* Extracted material *
----------------
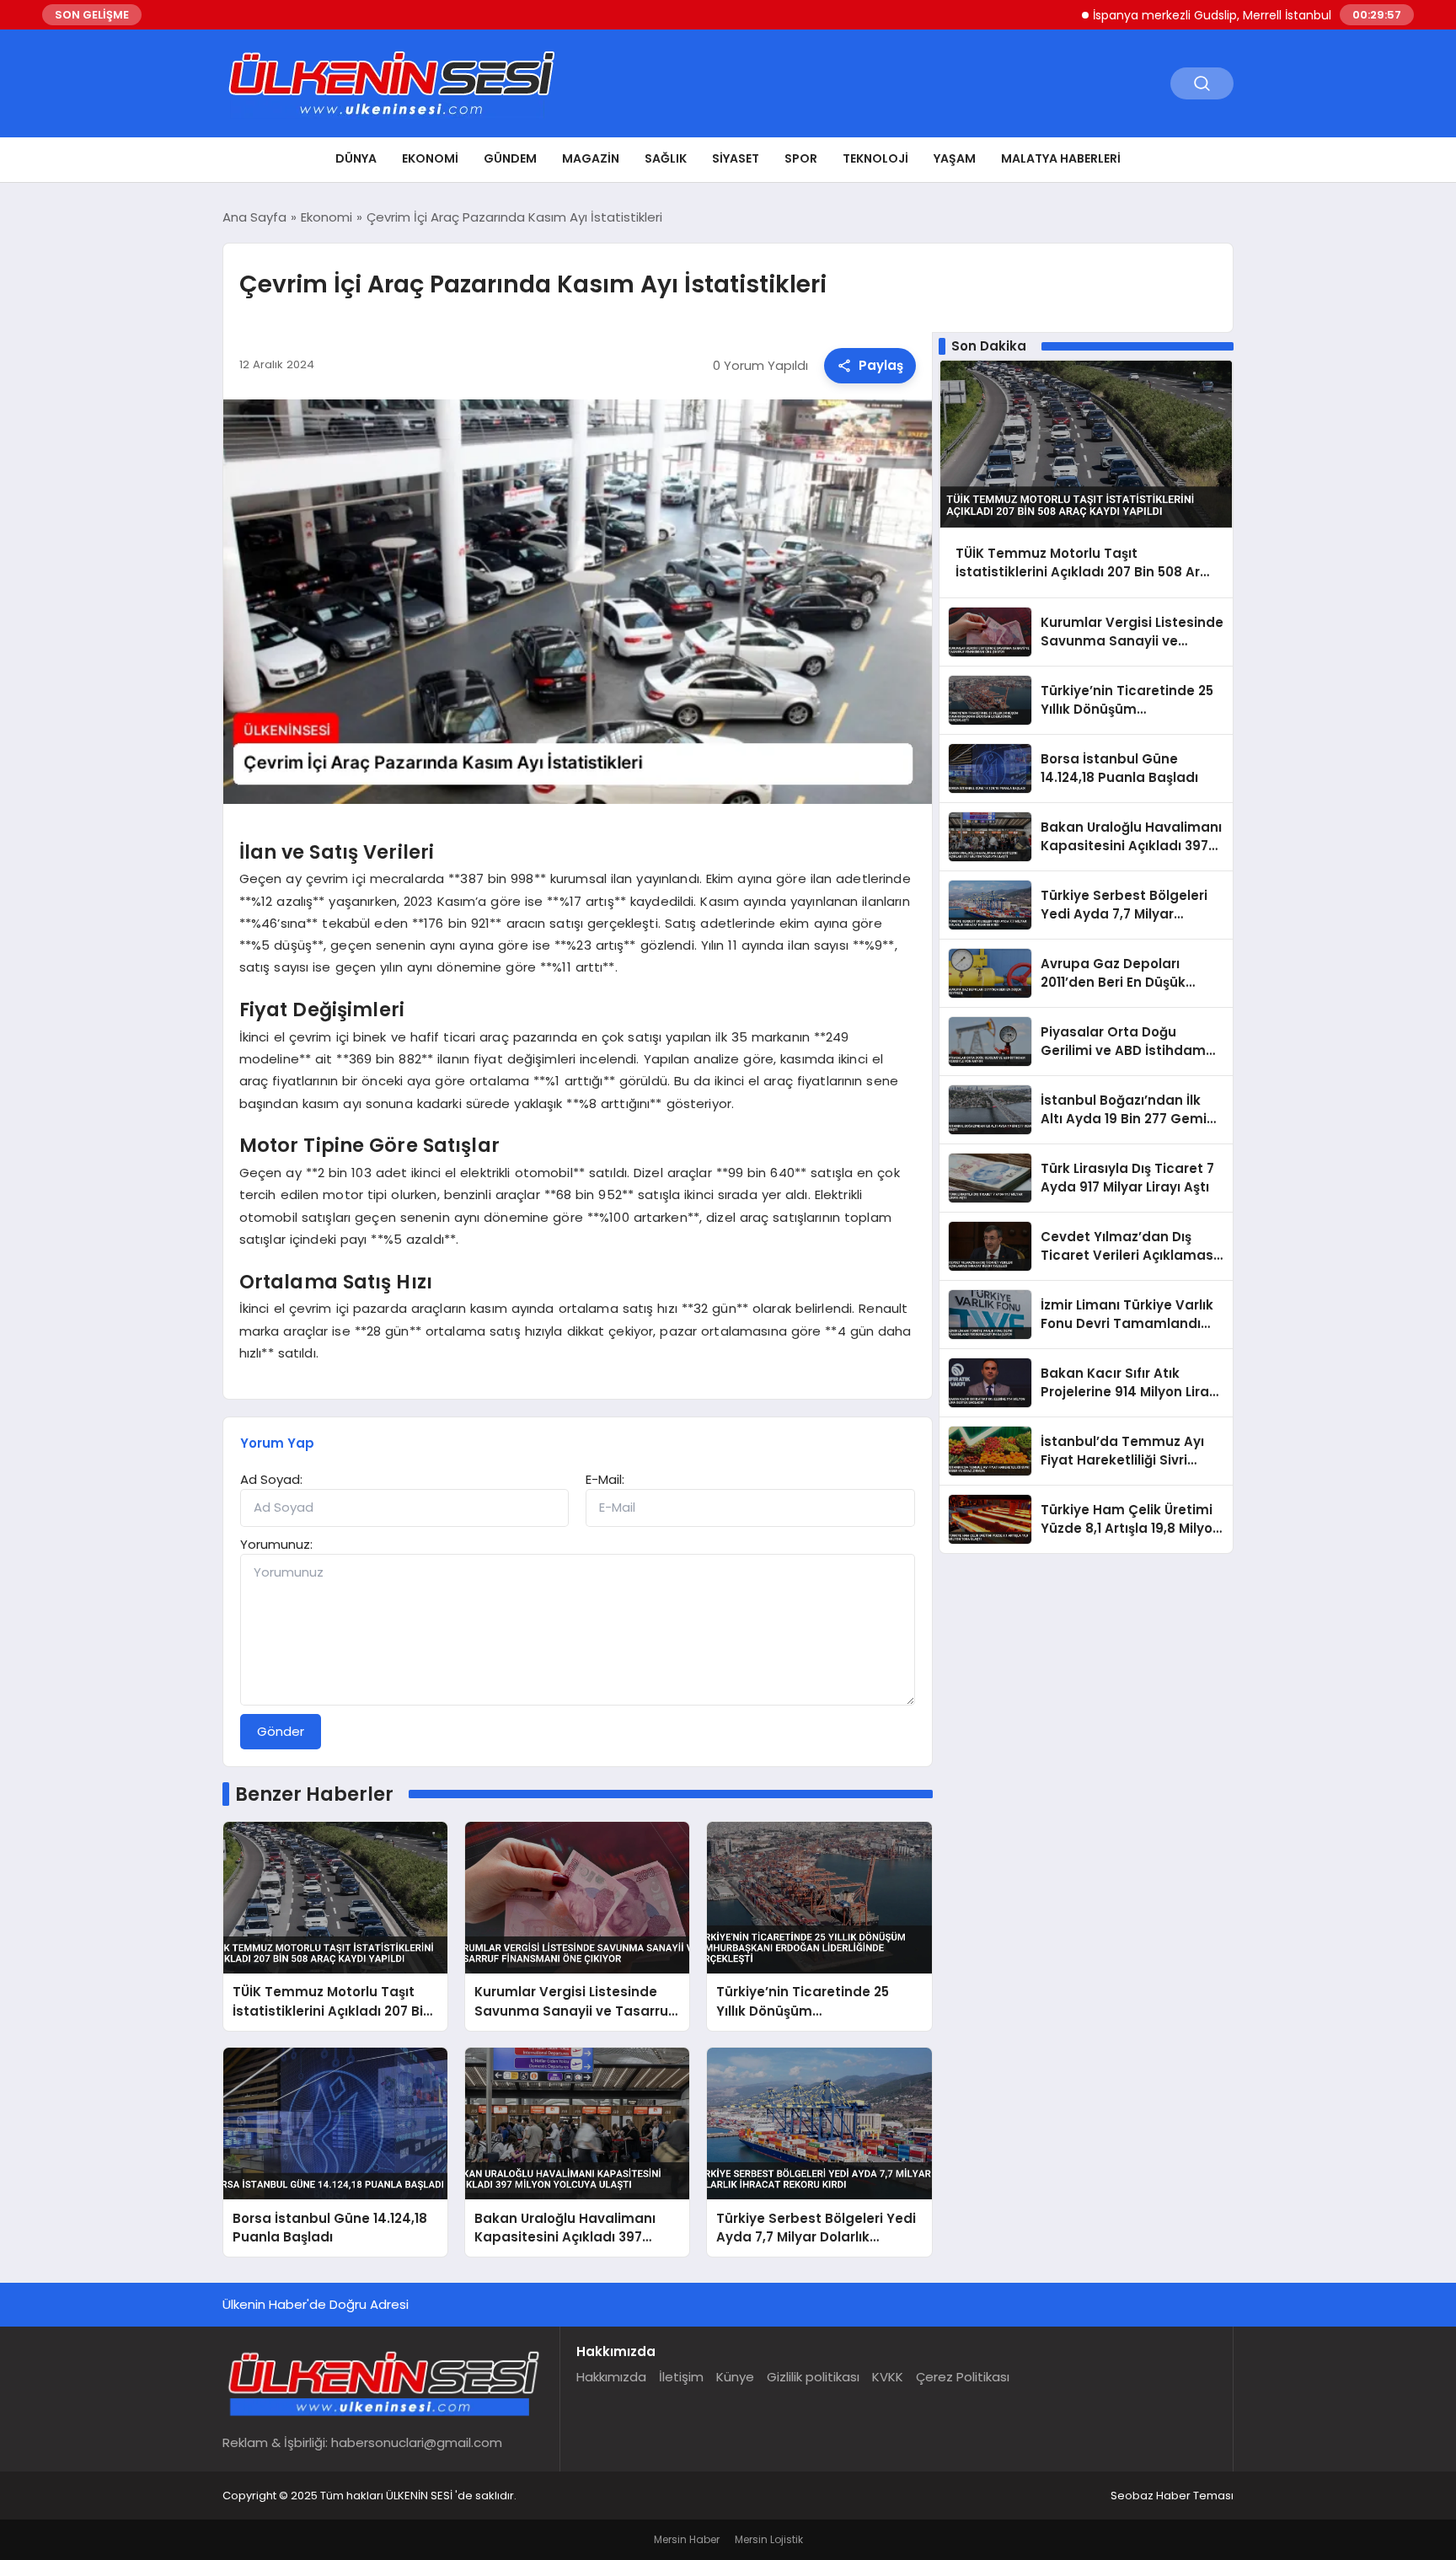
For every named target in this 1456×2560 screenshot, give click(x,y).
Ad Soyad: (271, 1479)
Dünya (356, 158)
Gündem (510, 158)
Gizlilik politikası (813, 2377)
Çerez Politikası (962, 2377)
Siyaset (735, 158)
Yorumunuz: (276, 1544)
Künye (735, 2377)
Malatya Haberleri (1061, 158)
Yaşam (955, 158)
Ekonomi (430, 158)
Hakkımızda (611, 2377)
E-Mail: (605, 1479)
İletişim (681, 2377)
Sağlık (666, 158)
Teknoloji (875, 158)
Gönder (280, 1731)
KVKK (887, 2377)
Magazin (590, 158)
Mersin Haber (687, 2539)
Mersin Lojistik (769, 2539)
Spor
----------------
* What the task asks *
Return the lines of the data above in full and exactly, with no pictures.

* The completed task *
For every named target in this 1456×2560 screenshot, give click(x,y).
Ad Soyad: (271, 1479)
Dünya (356, 158)
Gündem (510, 158)
Gizlilik politikası (813, 2377)
Çerez Politikası (962, 2377)
Siyaset (735, 158)
Yorumunuz: (276, 1544)
Künye (735, 2377)
Malatya Haberleri (1061, 158)
Yaşam (955, 158)
Ekonomi (430, 158)
Hakkımızda (611, 2377)
E-Mail: (605, 1479)
İletişim (681, 2377)
Sağlık (666, 158)
Teknoloji (875, 158)
Gönder (280, 1731)
KVKK (887, 2377)
Magazin (590, 158)
Mersin Haber (687, 2539)
Mersin Lojistik (769, 2539)
Spor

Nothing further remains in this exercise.